空想と脆い現実
例えば非現実な絵を見て、我々はこれを現実世界の写実ではなく、
空想の、言うなれば現実世界を基にしたファンタジーだと捉える。
しかし、確かにこうした捉え方は間違いではないが、
必ずしも正しいというわけでもない。
というのは、我々が世界を現実か、非現実か判断する時、
その判断は我々の経験則に基づいているからである。
この経験則というのは、未来を見通す超越的な方法でも、
世界の真のあり方を把握する方法でもない。
経験則とはあくまで過去の経験の積み重ねの産物であって、
未来を見通すことや真なる世界を把握する一助になり得ることはない。
過去ある惑星が月以上に大きく見えたことはないし、
夜空が真っ赤になったことはない。
我々はこうしたことを幾重となく経験してきたことによって、
経験則によって常識的な世界を独自に構築し、
それから外れる世界のあり方を非現実的で、
ファンタジーな世界であると認識する。
しかしこれは先述したように、
単に経験則に則って判断されているに過ぎず、
絶対的に正しく、真理な世界ではない。
経験則とは積み重ねでしかなく、
それによって信じられ世界というのは、何らの裏付けも為されていない。
最終的にここで何が言いたいかというと、
今見ている、感じている世界は絶対的に正しいということはなく、
過去それ以外があり得ていなかっただけなのである。
世界は絶対性をもって存在するのではなく、消去法的に我々の眼前に屹立しているだけである。
経験は目的をすり替える
例えばトイレに行くとする。用を足しトイレから出る。
トイレに入る際、そこまで暗いと感じなかった為、電気をつけなかった。
しかし私は、トイレから出るときに電気のスイッチを押した。

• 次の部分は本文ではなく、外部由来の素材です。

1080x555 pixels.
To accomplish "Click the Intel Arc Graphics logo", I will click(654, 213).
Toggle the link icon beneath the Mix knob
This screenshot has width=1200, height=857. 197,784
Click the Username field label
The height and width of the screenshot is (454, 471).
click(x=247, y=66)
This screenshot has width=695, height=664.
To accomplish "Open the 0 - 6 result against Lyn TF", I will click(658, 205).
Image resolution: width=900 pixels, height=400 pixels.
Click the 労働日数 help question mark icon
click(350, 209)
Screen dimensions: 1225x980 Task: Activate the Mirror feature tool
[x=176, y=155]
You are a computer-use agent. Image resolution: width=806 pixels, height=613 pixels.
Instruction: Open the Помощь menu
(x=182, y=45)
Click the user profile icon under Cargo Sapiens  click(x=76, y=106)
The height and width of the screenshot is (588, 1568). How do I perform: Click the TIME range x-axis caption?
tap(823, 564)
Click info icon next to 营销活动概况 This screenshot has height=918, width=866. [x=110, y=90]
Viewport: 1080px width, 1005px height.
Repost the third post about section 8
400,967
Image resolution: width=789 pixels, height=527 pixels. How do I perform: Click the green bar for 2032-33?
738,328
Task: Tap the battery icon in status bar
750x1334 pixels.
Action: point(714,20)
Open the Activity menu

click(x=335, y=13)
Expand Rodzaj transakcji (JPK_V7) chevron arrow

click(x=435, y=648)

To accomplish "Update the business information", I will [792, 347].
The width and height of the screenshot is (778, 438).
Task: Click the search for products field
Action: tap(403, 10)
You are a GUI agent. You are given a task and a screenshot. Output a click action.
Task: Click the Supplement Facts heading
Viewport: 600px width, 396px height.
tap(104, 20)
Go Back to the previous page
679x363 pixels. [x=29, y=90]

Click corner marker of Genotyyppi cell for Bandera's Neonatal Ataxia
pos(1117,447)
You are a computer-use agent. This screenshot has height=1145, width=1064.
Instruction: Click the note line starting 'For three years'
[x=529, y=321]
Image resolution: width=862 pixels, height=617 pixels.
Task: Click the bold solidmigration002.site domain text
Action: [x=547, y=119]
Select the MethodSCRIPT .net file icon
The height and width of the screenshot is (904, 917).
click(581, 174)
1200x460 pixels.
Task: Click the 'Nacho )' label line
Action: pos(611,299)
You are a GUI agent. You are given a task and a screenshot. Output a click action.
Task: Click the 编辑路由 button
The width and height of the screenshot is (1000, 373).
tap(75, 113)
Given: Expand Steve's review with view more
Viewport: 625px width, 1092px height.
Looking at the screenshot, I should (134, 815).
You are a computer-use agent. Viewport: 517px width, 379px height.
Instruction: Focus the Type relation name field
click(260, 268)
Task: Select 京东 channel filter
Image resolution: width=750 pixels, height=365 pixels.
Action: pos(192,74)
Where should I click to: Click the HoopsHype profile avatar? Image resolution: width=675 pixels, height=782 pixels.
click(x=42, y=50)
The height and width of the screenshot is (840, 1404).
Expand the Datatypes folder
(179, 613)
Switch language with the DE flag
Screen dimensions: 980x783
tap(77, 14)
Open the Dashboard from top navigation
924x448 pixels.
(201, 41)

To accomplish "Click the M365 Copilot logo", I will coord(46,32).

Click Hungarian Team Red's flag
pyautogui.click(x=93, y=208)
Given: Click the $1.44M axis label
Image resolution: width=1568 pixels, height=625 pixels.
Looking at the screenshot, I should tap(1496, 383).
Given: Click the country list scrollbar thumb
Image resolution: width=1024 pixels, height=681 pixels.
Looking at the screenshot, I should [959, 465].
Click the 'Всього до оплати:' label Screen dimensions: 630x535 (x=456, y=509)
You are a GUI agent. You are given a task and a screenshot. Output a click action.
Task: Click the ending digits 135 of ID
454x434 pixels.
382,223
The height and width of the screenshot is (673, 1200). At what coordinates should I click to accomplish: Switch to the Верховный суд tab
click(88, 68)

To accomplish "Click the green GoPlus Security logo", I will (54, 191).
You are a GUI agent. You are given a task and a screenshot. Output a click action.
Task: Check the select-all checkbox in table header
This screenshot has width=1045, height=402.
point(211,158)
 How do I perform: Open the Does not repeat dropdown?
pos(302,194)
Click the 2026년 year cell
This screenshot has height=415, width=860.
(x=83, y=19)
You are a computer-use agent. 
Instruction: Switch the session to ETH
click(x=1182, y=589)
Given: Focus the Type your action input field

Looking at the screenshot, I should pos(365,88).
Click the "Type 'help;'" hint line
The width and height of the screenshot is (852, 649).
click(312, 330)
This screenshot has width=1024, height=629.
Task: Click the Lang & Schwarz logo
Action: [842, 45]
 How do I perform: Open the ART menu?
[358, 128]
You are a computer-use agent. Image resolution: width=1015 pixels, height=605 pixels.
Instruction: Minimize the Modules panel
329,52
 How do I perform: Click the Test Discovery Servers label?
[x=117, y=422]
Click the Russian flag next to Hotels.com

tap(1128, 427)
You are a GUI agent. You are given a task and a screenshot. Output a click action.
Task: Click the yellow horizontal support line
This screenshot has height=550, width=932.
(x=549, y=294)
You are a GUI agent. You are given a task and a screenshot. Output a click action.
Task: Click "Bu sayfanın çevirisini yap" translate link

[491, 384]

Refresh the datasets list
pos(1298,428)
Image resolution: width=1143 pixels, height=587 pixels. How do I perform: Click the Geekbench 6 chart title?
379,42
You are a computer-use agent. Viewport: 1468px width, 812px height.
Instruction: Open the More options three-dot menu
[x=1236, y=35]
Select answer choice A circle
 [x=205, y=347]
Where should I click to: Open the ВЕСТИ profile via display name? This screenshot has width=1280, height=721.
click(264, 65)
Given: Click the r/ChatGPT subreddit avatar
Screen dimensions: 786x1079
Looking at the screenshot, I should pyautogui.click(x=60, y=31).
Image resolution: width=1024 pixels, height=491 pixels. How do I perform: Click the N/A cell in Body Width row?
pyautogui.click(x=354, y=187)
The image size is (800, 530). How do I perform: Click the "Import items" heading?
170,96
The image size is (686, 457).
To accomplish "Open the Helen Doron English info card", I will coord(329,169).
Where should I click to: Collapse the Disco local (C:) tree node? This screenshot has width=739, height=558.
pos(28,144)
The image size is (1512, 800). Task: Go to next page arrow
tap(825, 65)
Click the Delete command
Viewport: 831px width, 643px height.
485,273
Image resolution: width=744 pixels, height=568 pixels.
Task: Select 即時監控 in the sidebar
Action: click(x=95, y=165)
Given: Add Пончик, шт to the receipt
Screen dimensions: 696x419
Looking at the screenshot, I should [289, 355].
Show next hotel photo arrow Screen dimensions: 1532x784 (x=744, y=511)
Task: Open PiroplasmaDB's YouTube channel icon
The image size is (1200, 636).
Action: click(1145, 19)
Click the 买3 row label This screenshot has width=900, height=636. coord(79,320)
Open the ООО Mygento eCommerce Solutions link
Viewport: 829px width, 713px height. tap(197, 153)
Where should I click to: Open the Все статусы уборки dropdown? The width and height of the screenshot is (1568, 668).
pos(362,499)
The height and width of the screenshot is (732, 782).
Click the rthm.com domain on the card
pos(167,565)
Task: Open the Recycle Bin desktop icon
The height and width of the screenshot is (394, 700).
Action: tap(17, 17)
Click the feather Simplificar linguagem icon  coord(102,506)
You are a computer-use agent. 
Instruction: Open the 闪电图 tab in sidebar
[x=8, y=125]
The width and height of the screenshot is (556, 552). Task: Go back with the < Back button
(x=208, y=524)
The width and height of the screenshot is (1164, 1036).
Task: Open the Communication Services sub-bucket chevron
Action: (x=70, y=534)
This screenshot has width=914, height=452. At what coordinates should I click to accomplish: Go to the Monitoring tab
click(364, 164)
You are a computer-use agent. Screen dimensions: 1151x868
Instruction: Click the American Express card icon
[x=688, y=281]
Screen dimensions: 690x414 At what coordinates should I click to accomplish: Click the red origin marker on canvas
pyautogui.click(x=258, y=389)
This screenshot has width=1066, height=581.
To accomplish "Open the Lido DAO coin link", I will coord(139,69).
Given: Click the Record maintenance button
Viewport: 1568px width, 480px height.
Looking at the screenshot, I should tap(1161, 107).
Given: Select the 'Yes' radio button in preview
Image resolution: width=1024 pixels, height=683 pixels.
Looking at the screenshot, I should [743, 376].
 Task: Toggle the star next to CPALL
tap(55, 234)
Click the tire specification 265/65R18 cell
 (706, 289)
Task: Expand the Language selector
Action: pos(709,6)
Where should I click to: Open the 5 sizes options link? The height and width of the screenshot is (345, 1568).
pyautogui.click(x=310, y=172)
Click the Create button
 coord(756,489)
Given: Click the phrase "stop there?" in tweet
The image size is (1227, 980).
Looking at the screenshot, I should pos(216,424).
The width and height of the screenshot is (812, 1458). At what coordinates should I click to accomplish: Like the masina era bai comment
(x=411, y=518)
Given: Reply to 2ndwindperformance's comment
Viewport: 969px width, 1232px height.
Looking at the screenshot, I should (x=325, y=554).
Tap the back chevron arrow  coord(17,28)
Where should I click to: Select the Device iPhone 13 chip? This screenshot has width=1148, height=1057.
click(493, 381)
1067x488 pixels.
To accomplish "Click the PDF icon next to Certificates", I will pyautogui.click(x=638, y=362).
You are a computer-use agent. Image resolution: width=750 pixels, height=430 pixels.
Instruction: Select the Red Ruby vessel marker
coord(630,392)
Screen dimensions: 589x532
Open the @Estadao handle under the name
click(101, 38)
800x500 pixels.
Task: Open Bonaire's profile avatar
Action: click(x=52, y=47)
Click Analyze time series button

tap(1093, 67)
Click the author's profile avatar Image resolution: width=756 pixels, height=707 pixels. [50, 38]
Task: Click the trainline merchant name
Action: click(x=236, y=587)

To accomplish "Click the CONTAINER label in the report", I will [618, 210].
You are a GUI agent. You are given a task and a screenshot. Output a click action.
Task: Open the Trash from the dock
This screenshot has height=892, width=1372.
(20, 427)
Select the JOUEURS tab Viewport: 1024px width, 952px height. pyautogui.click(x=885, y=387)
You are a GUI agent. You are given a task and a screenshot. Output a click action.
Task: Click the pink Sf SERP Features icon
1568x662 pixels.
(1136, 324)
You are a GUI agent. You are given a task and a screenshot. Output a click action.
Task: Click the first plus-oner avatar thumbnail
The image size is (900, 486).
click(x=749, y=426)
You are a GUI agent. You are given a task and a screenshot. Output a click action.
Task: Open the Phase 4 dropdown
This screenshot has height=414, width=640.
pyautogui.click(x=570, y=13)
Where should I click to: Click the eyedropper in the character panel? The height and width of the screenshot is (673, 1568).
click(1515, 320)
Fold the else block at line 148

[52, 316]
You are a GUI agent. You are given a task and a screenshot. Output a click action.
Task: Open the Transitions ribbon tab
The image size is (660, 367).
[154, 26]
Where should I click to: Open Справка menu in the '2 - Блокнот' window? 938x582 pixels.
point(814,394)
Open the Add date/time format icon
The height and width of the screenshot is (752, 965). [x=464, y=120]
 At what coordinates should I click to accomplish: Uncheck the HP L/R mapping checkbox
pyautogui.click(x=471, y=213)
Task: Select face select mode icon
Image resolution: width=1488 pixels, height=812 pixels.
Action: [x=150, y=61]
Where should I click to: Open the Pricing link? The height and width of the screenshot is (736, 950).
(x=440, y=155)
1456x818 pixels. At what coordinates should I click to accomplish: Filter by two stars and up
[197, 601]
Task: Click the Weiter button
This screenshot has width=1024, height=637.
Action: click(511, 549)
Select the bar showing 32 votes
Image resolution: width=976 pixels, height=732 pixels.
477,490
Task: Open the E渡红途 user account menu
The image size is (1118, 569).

当然トイレの電気はつく。
ではこの時私は何をしたのか?
何が言いたいかというと、本来電気がついていなければ、
スイッチを押す必要はない。だが私は反射的にスイッチを押した。
ここには既に、本来の行為の目的が消滅しているのではなかろうかということである。
消滅という表現より、すり替えが妥当かもしれない。
何度も同じ経験をすることで、いつしか行為の目的は薄れ、
その行為自体が目的となってしまう。
例で言えば、トイレから出てスイッチを押すことを何度も経験することで、
本来電気を消すことが目的だったものが、その目的は次第に変化し、
スイッチを押すこと自体にすり替わっていったのである。
以上のことからわかるのは、
反復的な行為はいつしかその行為の目的のためには存在しなくなり、独立する。
自己自身が目的と化し、そこに何らかの別の目的が存在しない場合であっても
その反復的行為は果たされるようになるのである。
ここではトイレのスイッチを例に挙げたが、
日常生活にはこうした事柄はたくさん転がっており、
少し視点を変えて物事を観察してみると案外意外な発見が見つかるかもしれない。
善悪について
物事における善し悪しとは何だろうか。
すぐに思い浮かぶものと言えば、
窃盗などの犯罪は悪と分類され、
一方でボランティアと言った人助けは
善に分類される。
これら善悪の判断は何に基づくのか。
それは、その行為の受ける社会的評価と時代背景による。
現代社会において、人殺しやカニバリズムは歓迎されるものではなく、
排斥され非難される行為であり、施しや気遣いは良いこととして
評価され、歓迎される。
しかしこれらの間にどれぐらいの違いがあるだろうか。
いずれの行為の核心にも、自己の願望に従ったという事実が共通している。
行為の根源的理由はどれも同じなのである。
犯罪もボランティアも自分がしたいからしただけであって、
行為の瞬間に善悪の概念は差し挟まれない。
行為の価値は後から決まり、行為は純粋な自己の願望によって成就する。
ただ注意して欲しいのは、だからと言ってこの文章で犯罪等を推奨しているわけではない。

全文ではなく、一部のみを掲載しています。